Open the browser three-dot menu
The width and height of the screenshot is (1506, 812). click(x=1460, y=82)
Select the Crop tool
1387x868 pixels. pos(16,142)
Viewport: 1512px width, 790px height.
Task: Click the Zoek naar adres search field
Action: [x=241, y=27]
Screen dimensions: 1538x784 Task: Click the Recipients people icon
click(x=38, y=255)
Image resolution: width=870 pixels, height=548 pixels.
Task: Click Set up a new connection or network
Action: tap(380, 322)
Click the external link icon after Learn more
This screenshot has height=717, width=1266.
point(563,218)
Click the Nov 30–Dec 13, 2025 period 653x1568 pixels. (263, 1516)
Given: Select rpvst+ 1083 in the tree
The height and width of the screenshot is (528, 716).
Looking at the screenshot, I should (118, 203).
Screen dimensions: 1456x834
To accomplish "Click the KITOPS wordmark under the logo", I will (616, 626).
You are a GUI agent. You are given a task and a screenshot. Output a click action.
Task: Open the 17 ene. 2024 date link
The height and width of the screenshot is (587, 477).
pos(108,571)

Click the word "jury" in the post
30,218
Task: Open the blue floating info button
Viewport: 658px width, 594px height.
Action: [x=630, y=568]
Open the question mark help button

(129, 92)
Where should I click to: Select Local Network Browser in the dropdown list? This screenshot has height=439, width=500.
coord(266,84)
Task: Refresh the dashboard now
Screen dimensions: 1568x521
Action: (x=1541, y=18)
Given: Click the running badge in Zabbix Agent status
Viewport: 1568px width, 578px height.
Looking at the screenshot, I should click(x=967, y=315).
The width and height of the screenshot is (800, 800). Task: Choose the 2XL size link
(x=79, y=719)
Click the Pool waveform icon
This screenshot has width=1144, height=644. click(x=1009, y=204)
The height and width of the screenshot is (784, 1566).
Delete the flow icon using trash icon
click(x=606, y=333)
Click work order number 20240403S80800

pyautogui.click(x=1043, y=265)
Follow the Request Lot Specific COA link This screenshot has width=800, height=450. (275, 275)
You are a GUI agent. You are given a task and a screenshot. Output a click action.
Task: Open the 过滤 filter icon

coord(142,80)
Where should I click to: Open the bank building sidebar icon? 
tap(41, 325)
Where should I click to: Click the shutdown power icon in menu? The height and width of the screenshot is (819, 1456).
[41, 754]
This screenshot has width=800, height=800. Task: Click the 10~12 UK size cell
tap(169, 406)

____

* _DO THIS_
Copy out all of the items above again, replacing "Screen dimensions" with "Screen size" and leaving everything else unchanged.

* _SOLUTION TO THIS EXERCISE_
Open the browser three-dot menu
The width and height of the screenshot is (1506, 812). click(x=1460, y=82)
Select the Crop tool
1387x868 pixels. pos(16,142)
Viewport: 1512px width, 790px height.
Task: Click the Zoek naar adres search field
Action: [x=241, y=27]
Screen size: 1538x784 Task: Click the Recipients people icon
click(x=38, y=255)
Image resolution: width=870 pixels, height=548 pixels.
Task: Click Set up a new connection or network
Action: tap(380, 322)
Click the external link icon after Learn more
This screenshot has height=717, width=1266.
point(563,218)
Click the Nov 30–Dec 13, 2025 period 653x1568 pixels. (263, 1516)
Given: Select rpvst+ 1083 in the tree
The height and width of the screenshot is (528, 716).
Looking at the screenshot, I should (118, 203).
Screen size: 1456x834
To accomplish "Click the KITOPS wordmark under the logo", I will (616, 626).
You are a GUI agent. You are given a task and a screenshot. Output a click action.
Task: Open the 17 ene. 2024 date link
The height and width of the screenshot is (587, 477).
pos(108,571)

Click the word "jury" in the post
30,218
Task: Open the blue floating info button
Viewport: 658px width, 594px height.
Action: [x=630, y=568]
Open the question mark help button

(129, 92)
Where should I click to: Select Local Network Browser in the dropdown list? This screenshot has height=439, width=500.
coord(266,84)
Task: Refresh the dashboard now
Screen size: 1568x521
Action: (x=1541, y=18)
Given: Click the running badge in Zabbix Agent status
Viewport: 1568px width, 578px height.
Looking at the screenshot, I should click(x=967, y=315).
The width and height of the screenshot is (800, 800). Task: Choose the 2XL size link
(x=79, y=719)
Click the Pool waveform icon
This screenshot has width=1144, height=644. click(x=1009, y=204)
The height and width of the screenshot is (784, 1566).
Delete the flow icon using trash icon
click(x=606, y=333)
Click work order number 20240403S80800

pyautogui.click(x=1043, y=265)
Follow the Request Lot Specific COA link This screenshot has width=800, height=450. (275, 275)
You are a GUI agent. You are given a task and a screenshot. Output a click action.
Task: Open the 过滤 filter icon

coord(142,80)
Where should I click to: Open the bank building sidebar icon? 
tap(41, 325)
Where should I click to: Click the shutdown power icon in menu? The height and width of the screenshot is (819, 1456).
[41, 754]
This screenshot has width=800, height=800. Task: Click the 10~12 UK size cell
tap(169, 406)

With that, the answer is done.